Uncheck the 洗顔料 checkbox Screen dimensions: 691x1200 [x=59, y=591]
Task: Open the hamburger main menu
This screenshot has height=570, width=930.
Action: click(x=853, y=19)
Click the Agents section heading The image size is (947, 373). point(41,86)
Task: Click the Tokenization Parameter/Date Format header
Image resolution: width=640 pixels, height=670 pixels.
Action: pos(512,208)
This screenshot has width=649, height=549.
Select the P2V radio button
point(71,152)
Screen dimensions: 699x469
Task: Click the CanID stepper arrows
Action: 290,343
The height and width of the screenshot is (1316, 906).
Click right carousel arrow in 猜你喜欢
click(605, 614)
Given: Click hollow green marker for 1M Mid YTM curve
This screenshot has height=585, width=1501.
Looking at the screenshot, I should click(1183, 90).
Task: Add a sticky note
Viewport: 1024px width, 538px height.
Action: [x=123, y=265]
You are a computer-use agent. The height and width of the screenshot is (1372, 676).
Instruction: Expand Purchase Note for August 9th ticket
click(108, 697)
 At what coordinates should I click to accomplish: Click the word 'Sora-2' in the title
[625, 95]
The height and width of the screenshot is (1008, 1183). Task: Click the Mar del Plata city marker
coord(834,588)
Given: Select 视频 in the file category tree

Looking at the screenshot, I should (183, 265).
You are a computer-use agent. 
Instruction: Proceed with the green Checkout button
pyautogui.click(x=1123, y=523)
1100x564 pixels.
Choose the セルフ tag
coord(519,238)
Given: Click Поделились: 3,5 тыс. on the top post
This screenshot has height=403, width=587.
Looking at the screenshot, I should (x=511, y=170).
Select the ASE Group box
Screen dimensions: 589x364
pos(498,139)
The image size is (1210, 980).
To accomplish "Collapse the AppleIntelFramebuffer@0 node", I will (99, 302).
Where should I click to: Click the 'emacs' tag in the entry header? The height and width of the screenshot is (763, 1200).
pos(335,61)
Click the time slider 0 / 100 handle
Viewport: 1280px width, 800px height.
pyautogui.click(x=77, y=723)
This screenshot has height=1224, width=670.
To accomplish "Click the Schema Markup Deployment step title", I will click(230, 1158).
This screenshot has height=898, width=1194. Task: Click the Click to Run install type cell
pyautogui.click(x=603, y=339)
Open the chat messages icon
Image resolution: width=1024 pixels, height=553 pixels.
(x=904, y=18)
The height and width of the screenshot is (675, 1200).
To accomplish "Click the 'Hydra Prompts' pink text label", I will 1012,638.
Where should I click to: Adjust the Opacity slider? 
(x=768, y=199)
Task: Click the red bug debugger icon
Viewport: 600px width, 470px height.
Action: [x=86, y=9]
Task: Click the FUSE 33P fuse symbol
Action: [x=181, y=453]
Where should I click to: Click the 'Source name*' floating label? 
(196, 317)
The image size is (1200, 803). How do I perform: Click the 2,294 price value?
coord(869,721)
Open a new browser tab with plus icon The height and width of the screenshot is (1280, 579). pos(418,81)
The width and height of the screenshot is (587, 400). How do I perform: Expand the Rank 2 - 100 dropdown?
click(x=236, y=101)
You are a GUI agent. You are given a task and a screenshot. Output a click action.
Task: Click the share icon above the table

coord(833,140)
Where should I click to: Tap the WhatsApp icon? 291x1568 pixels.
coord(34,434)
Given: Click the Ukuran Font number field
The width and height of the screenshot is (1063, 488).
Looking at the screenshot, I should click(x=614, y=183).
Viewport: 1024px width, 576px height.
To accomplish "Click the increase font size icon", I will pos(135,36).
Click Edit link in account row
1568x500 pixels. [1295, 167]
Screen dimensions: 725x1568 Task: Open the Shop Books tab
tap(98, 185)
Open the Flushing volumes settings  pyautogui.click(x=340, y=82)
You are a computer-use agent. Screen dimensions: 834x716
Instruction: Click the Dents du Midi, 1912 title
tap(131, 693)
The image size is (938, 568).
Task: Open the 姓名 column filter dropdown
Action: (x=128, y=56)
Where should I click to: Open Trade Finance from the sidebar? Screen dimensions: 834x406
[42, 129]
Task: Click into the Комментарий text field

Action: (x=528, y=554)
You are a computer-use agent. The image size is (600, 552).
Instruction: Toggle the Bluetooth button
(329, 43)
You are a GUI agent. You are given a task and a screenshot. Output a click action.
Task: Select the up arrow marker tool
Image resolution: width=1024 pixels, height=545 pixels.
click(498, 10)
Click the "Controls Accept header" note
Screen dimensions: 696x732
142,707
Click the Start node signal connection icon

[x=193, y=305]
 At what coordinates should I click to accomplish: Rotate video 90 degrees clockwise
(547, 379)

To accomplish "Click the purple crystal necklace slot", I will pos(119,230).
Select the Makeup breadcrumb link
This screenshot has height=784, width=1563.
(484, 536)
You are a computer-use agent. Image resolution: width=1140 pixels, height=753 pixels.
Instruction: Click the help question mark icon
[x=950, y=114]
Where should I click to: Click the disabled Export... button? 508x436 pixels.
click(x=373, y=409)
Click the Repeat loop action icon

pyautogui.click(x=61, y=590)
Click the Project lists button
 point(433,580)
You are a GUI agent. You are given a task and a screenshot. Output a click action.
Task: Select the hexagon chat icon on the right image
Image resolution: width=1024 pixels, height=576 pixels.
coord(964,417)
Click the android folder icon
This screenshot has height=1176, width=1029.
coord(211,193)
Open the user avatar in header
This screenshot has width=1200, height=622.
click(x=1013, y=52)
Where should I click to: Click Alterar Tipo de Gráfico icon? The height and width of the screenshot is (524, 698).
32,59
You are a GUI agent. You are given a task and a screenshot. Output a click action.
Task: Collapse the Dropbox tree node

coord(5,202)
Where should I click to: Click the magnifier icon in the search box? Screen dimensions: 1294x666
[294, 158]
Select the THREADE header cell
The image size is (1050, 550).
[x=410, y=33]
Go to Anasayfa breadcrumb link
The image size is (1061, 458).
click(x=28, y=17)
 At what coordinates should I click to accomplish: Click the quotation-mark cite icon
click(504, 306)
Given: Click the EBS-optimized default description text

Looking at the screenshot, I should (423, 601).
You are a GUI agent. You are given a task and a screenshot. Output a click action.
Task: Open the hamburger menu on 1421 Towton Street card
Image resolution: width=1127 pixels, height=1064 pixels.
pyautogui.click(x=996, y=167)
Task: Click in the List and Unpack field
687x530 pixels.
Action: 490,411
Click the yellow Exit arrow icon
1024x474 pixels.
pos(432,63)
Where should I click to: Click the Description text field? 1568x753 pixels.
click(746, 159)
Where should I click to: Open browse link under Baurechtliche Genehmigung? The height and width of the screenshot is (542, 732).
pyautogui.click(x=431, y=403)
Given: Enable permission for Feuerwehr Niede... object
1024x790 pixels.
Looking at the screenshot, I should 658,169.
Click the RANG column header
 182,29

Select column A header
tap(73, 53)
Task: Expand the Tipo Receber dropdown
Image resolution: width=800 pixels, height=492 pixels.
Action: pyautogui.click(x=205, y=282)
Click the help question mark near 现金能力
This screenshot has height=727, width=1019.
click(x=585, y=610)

....

# Problem to work on
Find and copy each line of the data where "menu" is present.

# Reply to the task
Task: Open the hamburger main menu
Task: Open the hamburger menu on 1421 Towton Street card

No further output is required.